This is a pretty good summation, without the slides. What I'd add,
though is that I want the smart agents to be our WWW browsers (whose
intelligence I can extend either through local development or by
retrieving software over the Web). I want the browser to be the
gateway integrating my local environment with the big world out there
and I want it defending my interests. (I also want to get rid of the
word "browser" because it is too limited.)
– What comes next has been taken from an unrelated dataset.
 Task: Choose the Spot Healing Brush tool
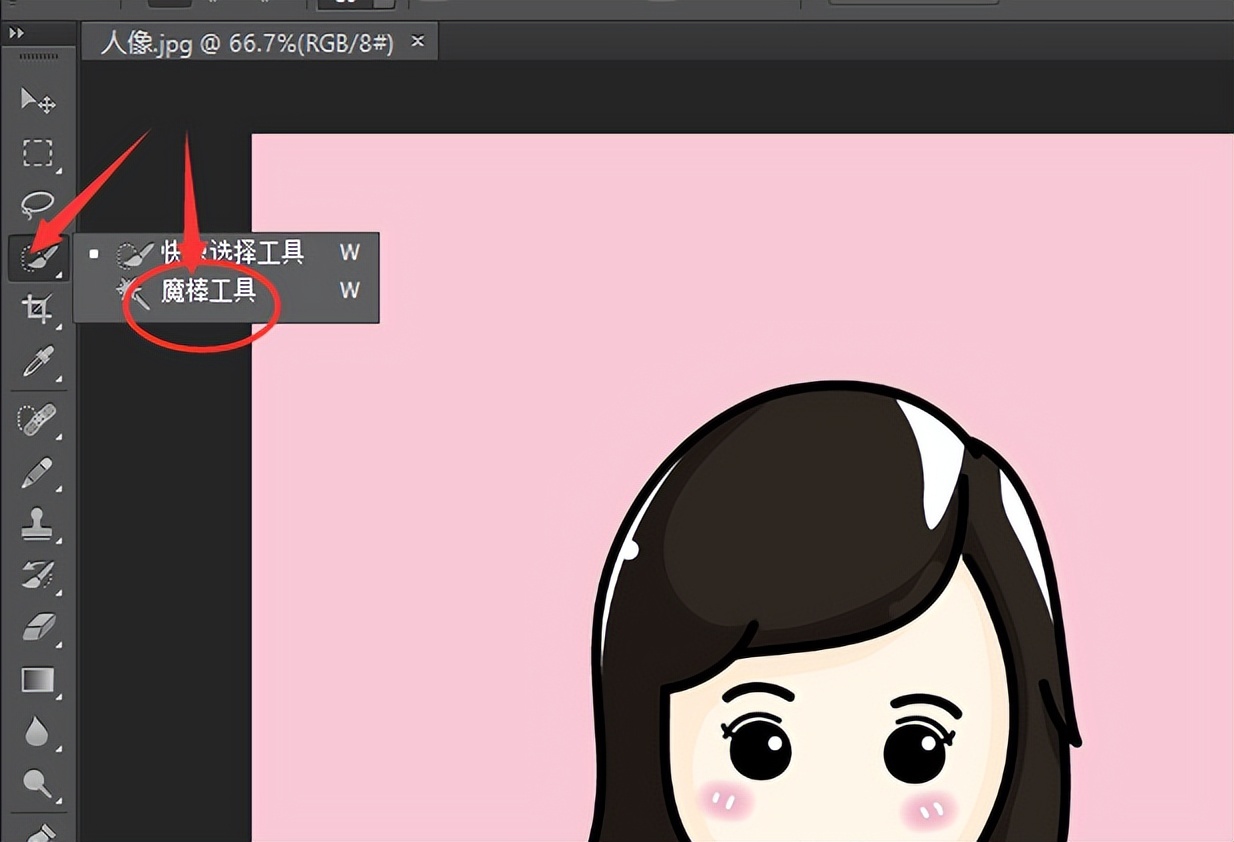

If the Web is going to support social interactions and growth to a
zillion nodes, it has to move from a client/server architecture (good
for a browsing human) to a peer-to-peer architecture, like EDI, but
without requiring ISO or ANSI approval to do anything ('cause my agent
will do most of the browsing of the 100 potentially interesting sites
). We need a "meta-standard" for creating and combining
domain-specific "mini-standards," and let the mini-standards battle it
out in the marketplace. SGML and IDL are two potential
meta-standards. Java provides a way to communicate base line
functionality the first time I see a new standard.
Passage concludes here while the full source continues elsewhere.